И куда как серьезно добавил:
– Панна Северина – венчаная моя жена, и у нас с ней одна душа в Боге, так что никакая щепка больше силы не имеет.
– Что-о?!!…
– Вам выписку из костельной книги показать? – Айзенвальд полез за пазуху – словно и впрямь собирался предъявлять доказательства. Алесь стоял оплеванный. Даже Гонитва у него за спиной, казалось, смеялась. Если они вообще это могут.
Князь топнул ногой, разбросав грязь:
– Твоей она не будет!
Вскинул пулгак к плечу.
– Побойтесь Бога, Алесь Андреевич… Стыдно повторяться, – Генрих насмешливо пожал плечами, – если в тот раз уже не помогло. Новых ходов поищите.
Лес смеялся. Смеялось небо, показывая языки-облака.

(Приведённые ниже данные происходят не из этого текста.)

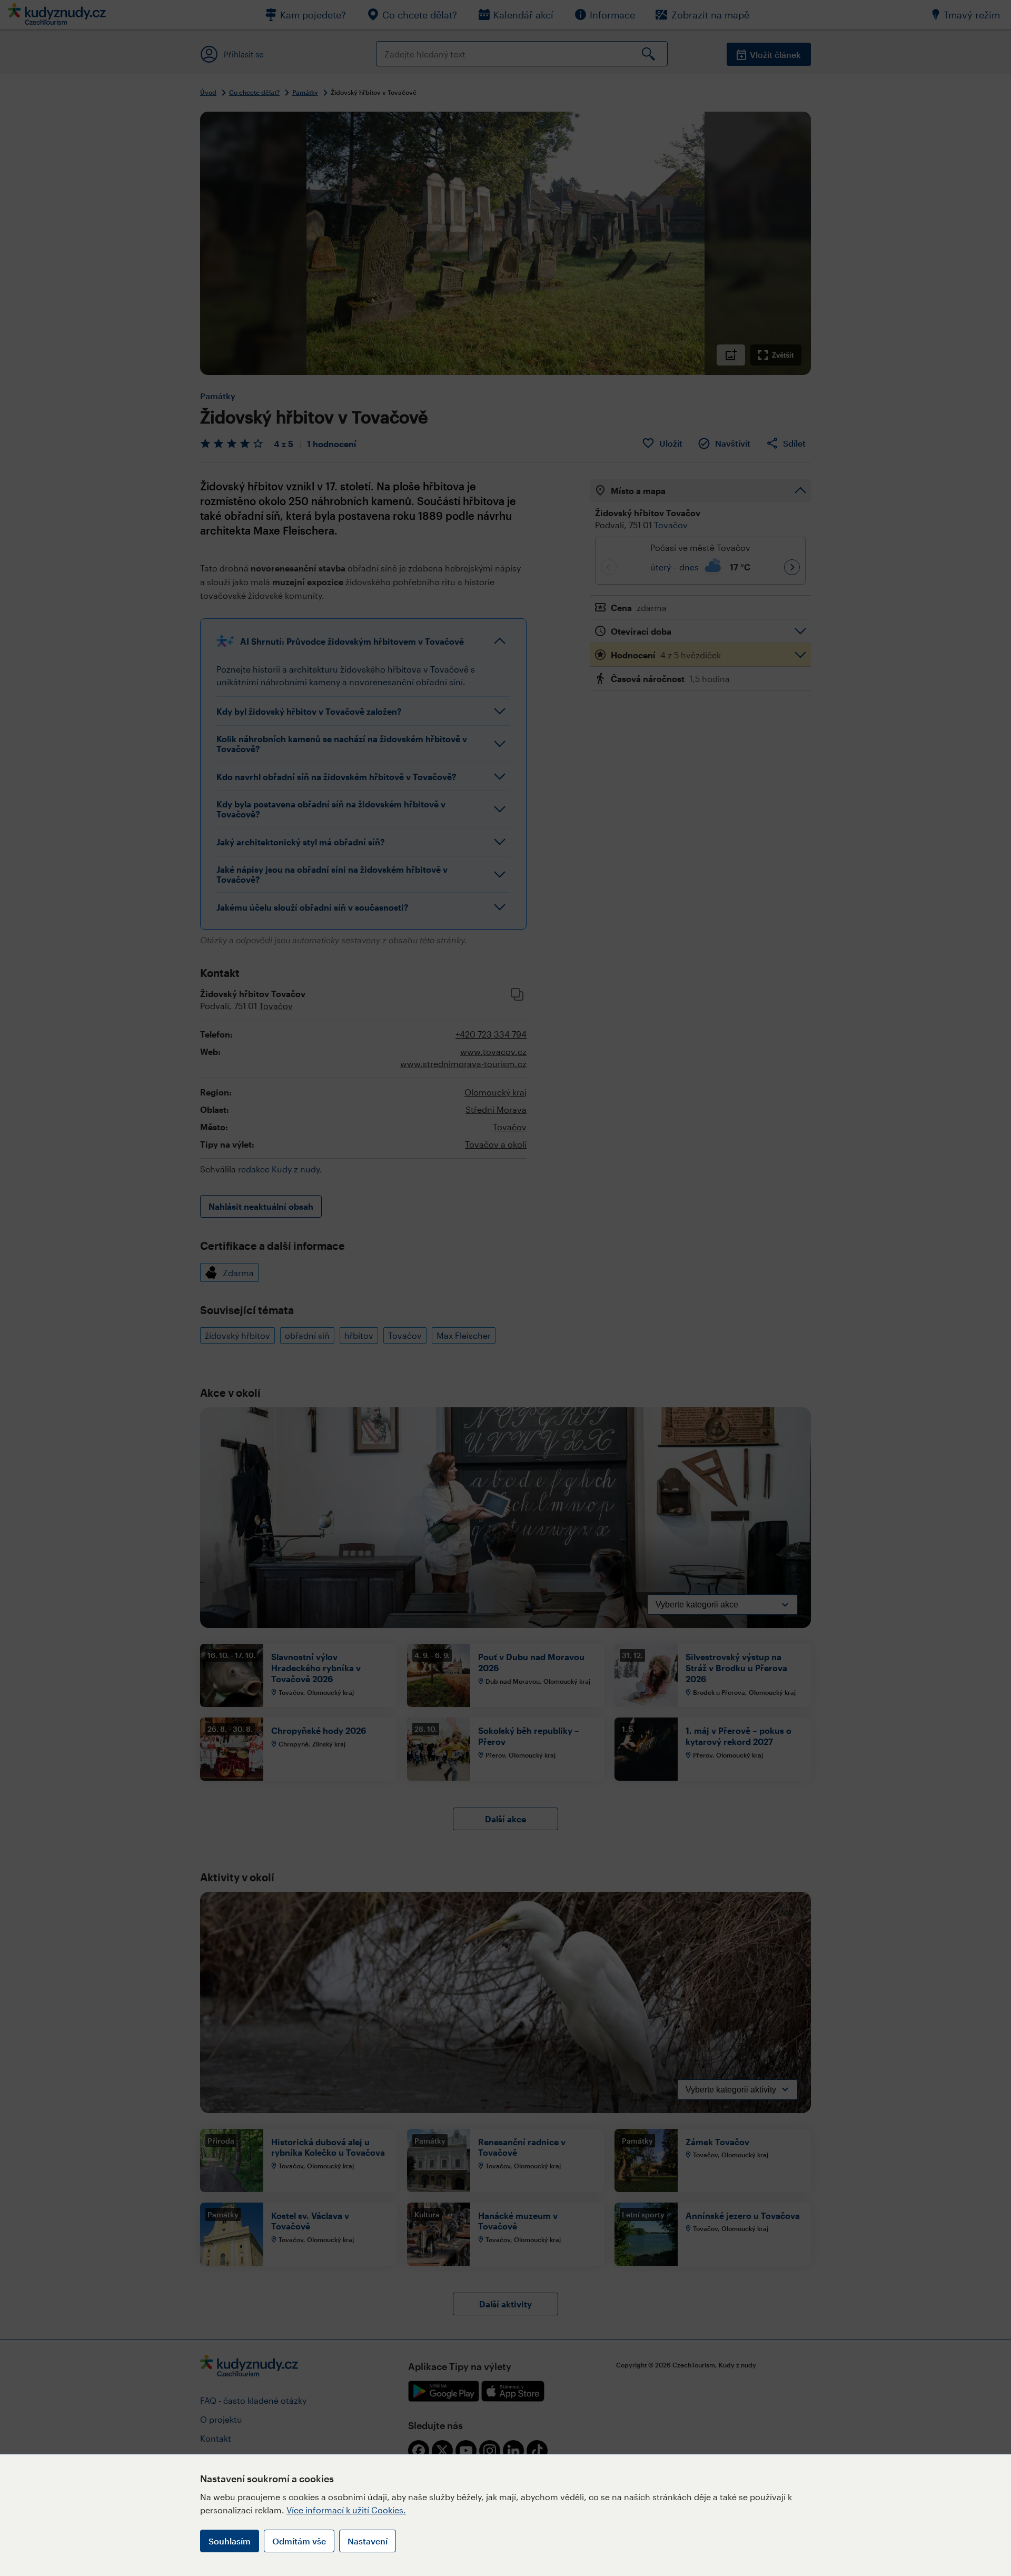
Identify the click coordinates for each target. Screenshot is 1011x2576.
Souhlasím (230, 2541)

– Северина! Навка! Здрадница!
– Заткнитесь, вы! – Генрих был в опасной близости от Алеся, и уже не смеялся. – Вы, не стыдно вам использовать женщину, заставляя мучиться раскаянием… Я же вам говорил: она не предавала.
– Немец! Лгун!
Айзенвальд стукнул Алеся в щеку и брезгливо вытер костяшки пальцев о штаны. Алесь с побитой скулой упал в мягкую грязь. Поднялся на четвереньки. Замахнулся – и не успевал. Генрих бил плечом, кулаком, открытой ладонью, раз за разом заставляя покойника отступать.
– Вы говорили, – он щурился, и глаза в узких проймах казались черными, – что я не способен на поступок? Саблю берите!

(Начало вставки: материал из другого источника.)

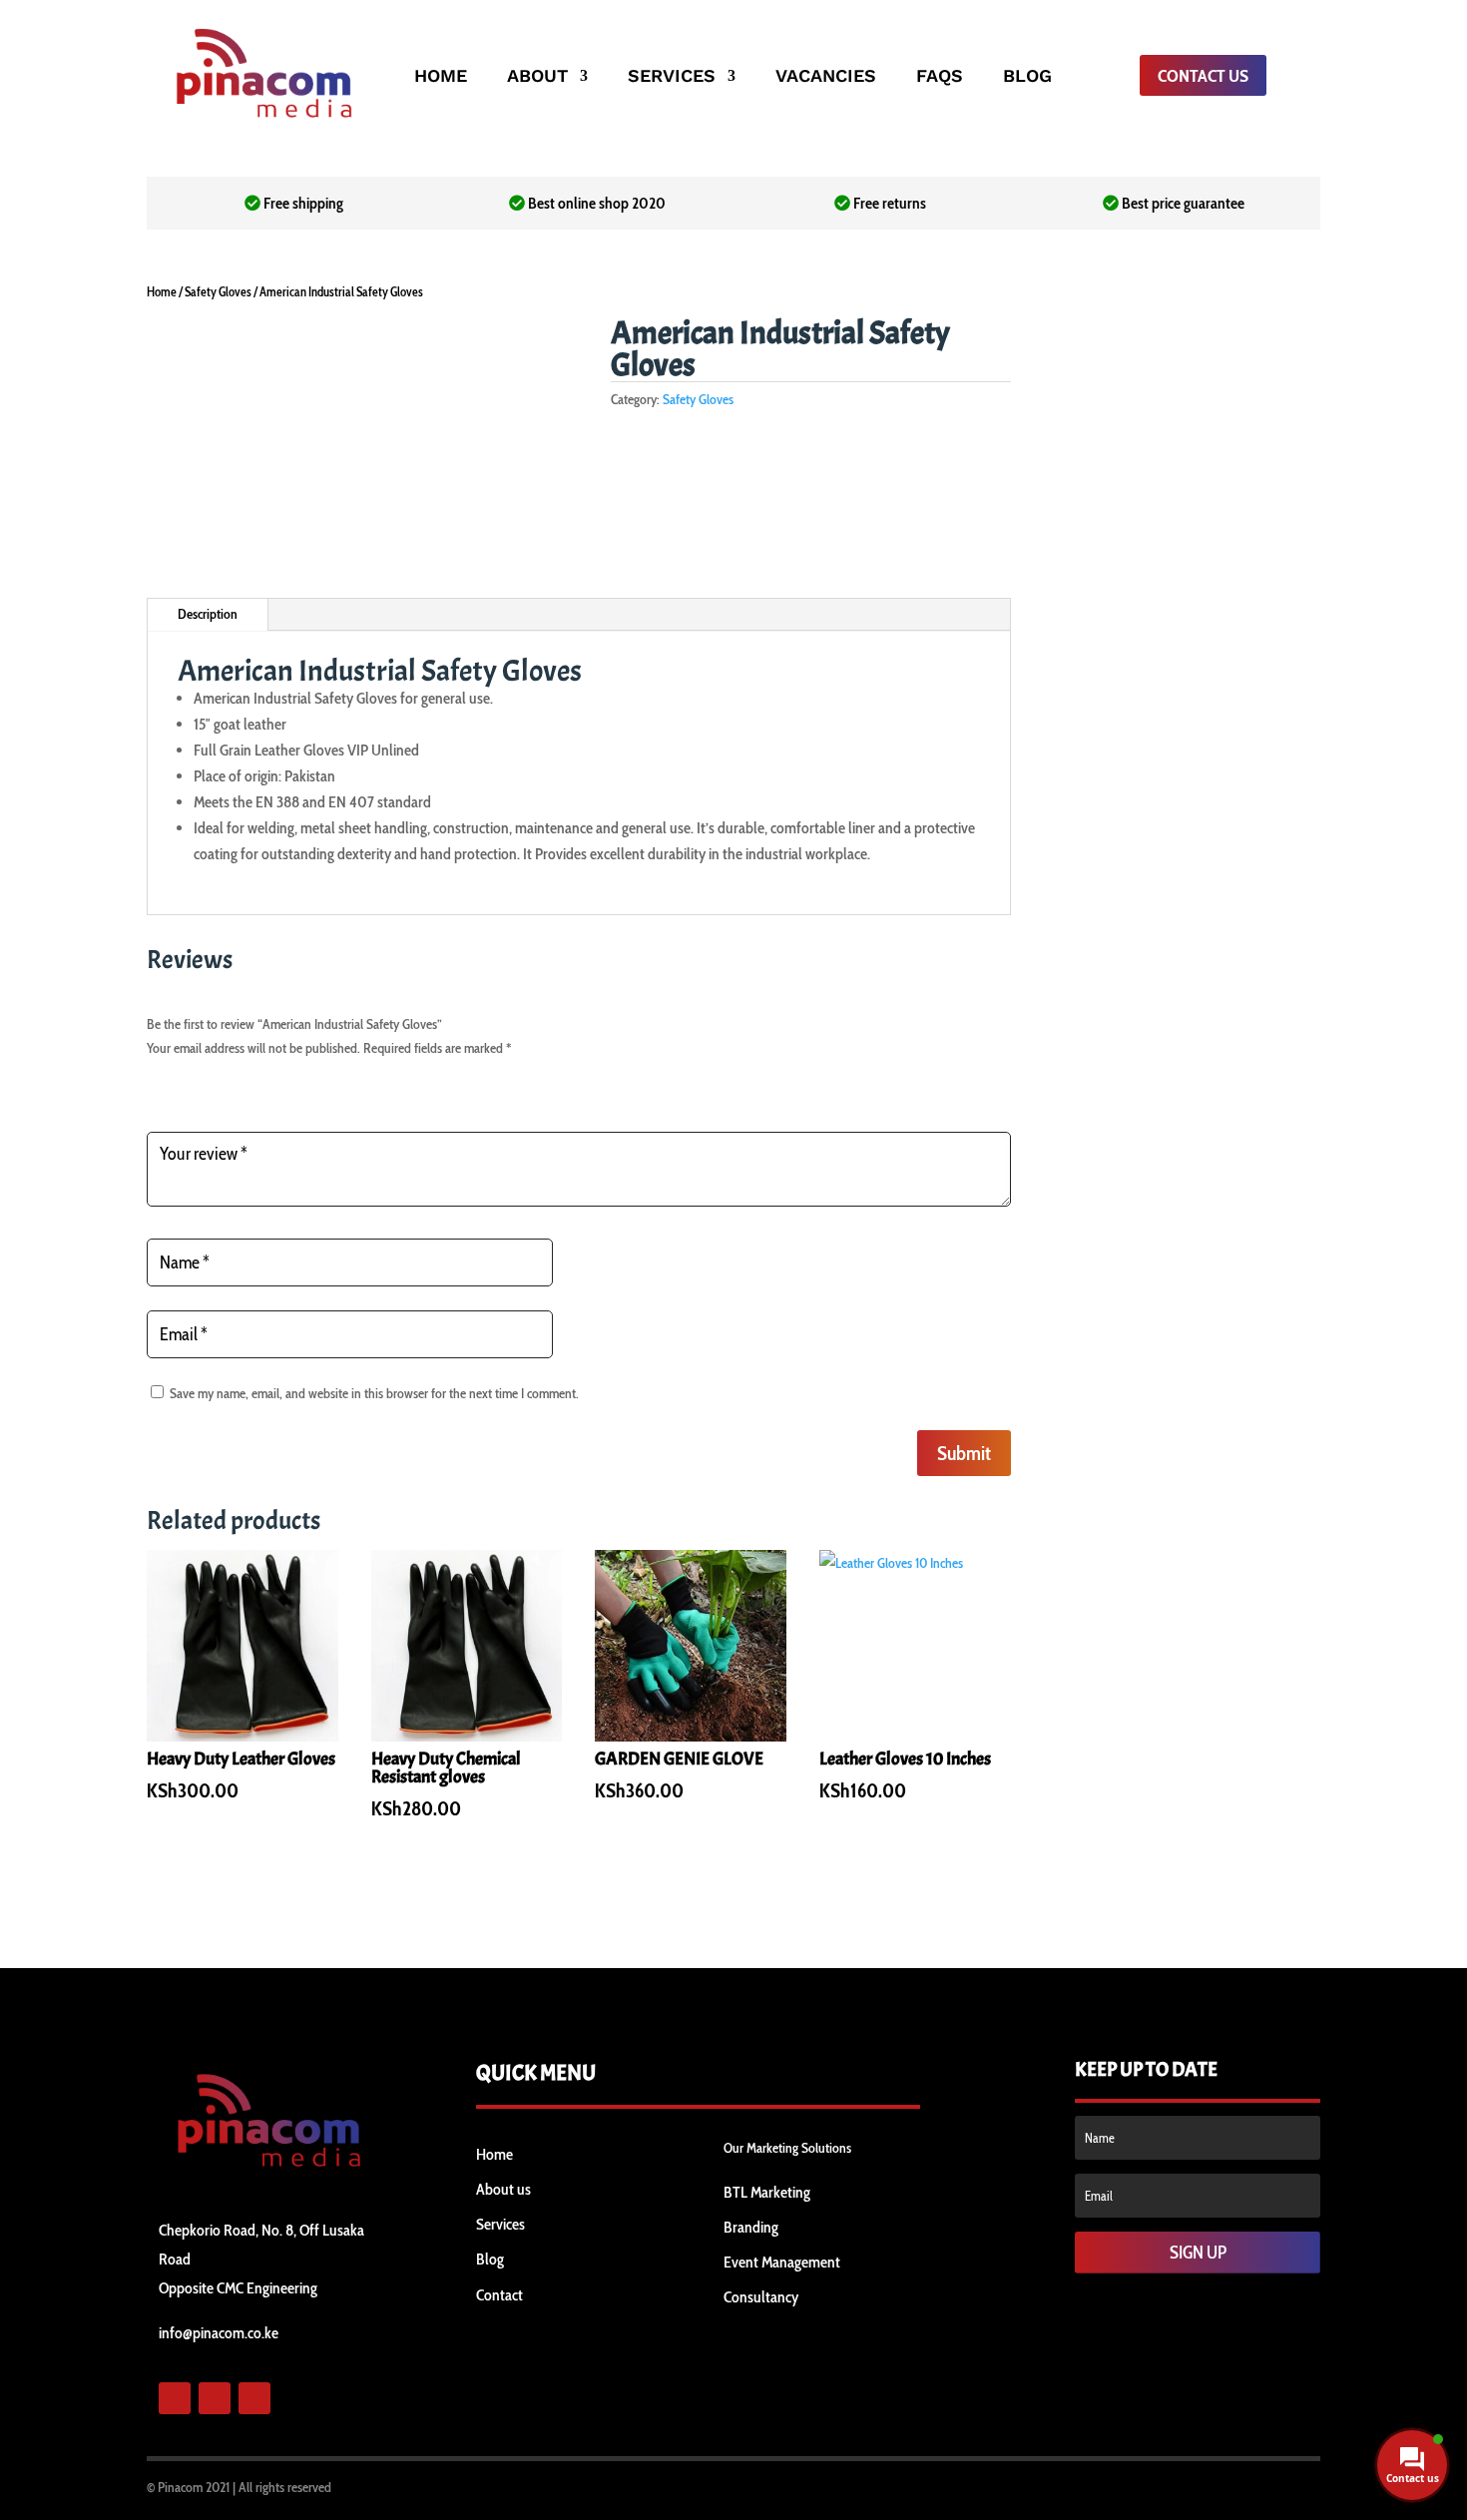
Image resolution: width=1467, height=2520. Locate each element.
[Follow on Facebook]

Точно гадюку, втоптал в грязь пулгак, до которого Алесь силился дотянуться.
– Как в дурной пьесе…
– А мне наплевать.
– Да что ж вы, – Гайли очнулась и выскочила вперед, – что ж вы меня делите?! Стойте! Алесь! Вы… в самом деле использовали меня? И про Гивойтоса? И про щепку из гроба – правда? А Игнась Лисовский…
"Постой, черна галка, ты моя…"
Желваки заходили на лице Генриха:
– Игнат тебя продал. Сообщил про документы. Пытки ты выдержала. А потом смогла кинуться в окно, и тебя застрелили в спину. А документов так и не нашли. Хотя весь дом переискали. А я… так и не успел тебя спасти. Панна Северина Маржецкая, перед Христом и Узором клянусь, то правда.
Звезды вспыхнули у него на лбу. Алесь стоял, точно каменный.
– Не надо с ним драться из-за меня, – попросила Гайли.
– То не панне решать.
Она по привычке дернула и – сломала оплетку ружанца, как сухую ветку. Посыпались в осоку волчьи глаза.
– Тварь! – Алесь пополз на коленях, пробуя собрать раскатившиеся камни.
– Это правда?… Использовал. Когда виной меня скручивал. А я не предавала, – Гайли засмеялась. Айзенвальд поддержал ее под локоть.